Em 2001/2002 deu-se a descida de divisão depois de 13 anos no topo, e aí "fizeram-se as contas", por assim dizer. Depois de dois anos na Liga de Honra, tiveram uma descida administrativa à II "B" e ficaram interditados de inscrever jogadores. Em vez de "fechar a porta" e assim manter alguma dignidade, participaram no campeonato com os juniores e mesmo alguns juvenis, terminando em último lugar da Zona Norte com 1 vitória, dois empates e 35 derrotas nos 38 jogos disputados, marcando 19 golos e sofrendo...126! As derrotas por 0-10 em casa com o Vizela e 0-11 fora com o Freamunde foram os momentos em que a equipa chegou mesmo a bater no fundo. Entre os jovens mártires que foram "saco de pancada" encontrava-se um tal Bébé, então com apenas 17 anos, e que hoje joga nos espanhóis do Córdoba, da primeira liga espanhola, por empréstimo do Benfica, tendo passado ainda pelo Manchester United e os turcos do Besiktas. O clube ficou então "adormecido", regressando em 2008 com o novo nome e emblema, partindo da II Divisão distrital da AF Porto. Em apenas quatro anos conseguiram o regresso aos campeonatos nacionais, e actualmente disputam o "play-off" de subida do Campeonato Nacional de Seniores, podendo assim em caso de sucesso juntar-se ao Farense na Liga de Honra, e reeditar um confronto que já foi entre "grandes".

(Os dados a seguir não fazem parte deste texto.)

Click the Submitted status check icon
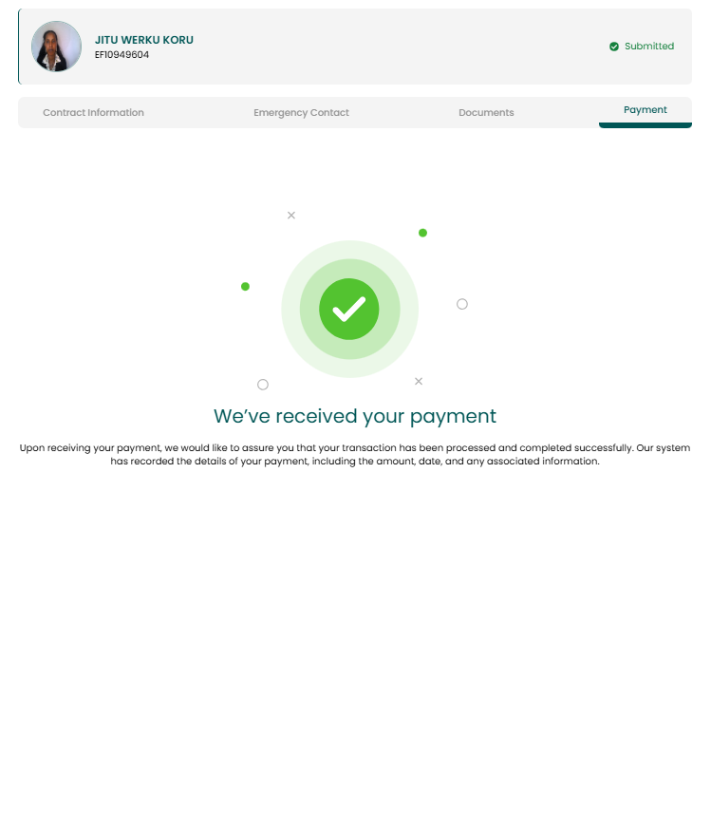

Agora outro caso de "renascimento", mas noutra "nuance". Quem tiver memória e recuar vinte anos, recorda-se da única participação do Futebol Clube de Felgueiras no escalão principal, na época de 1995/96. O clube nortenho era então treinado por Jorge Jesus - sim, o mesmo - que contava com um plantel onde se incluía entre outros Sérgio Conceição, na altura com apenas 21 anos. A época até nem corria assim tão mal, e a dez jornadas do fim o Felgueiras ocupava um tranquilo 11º lugar, longe de se pensar que poderia descer. Mas depois foi só perder, e a descida seria apenas confirmada na última ronda, com um "empurrão" do Sporting, que empatou em Leça da Palmeira, quando em Felgueiras todos faziam fé que os leões fossem ali vencer e relegar os leceiros - é o que acontece quando se fica a depender de terceiros. Depois veio a Liga de Honra, onde o Felgueiras se manteve durante nove longos anos, os últimos dos quais a muito custo, até se dar a liquidação que relegou o clube para o amadorismo, estávamos no ano de 2005. O velho Felgueiras começou do zero dois anos depois, na II Divisão regional da AF Porto, mas não conseguiu subir de imediato e resolveu voltar a "hibernar". Ao mesmo tempo era criado um "clone", que dava pelo nome de Felgueiras 1932, o que é de estranhar, uma vez que o clube original havia sido fundado em 1934. Estes andavam pelos regionais, até que há dois anos subiram à III Divisão, e mesmo a tempo desta ser extinta, conseguindo contudo a subida ao actual Campeonato Nacional de Seniores, onde se mantêm, lutando agora pelos lugares de acesso à Liga de Honra. Menos "maduros" que Salgueiros e Farense, por enquanto.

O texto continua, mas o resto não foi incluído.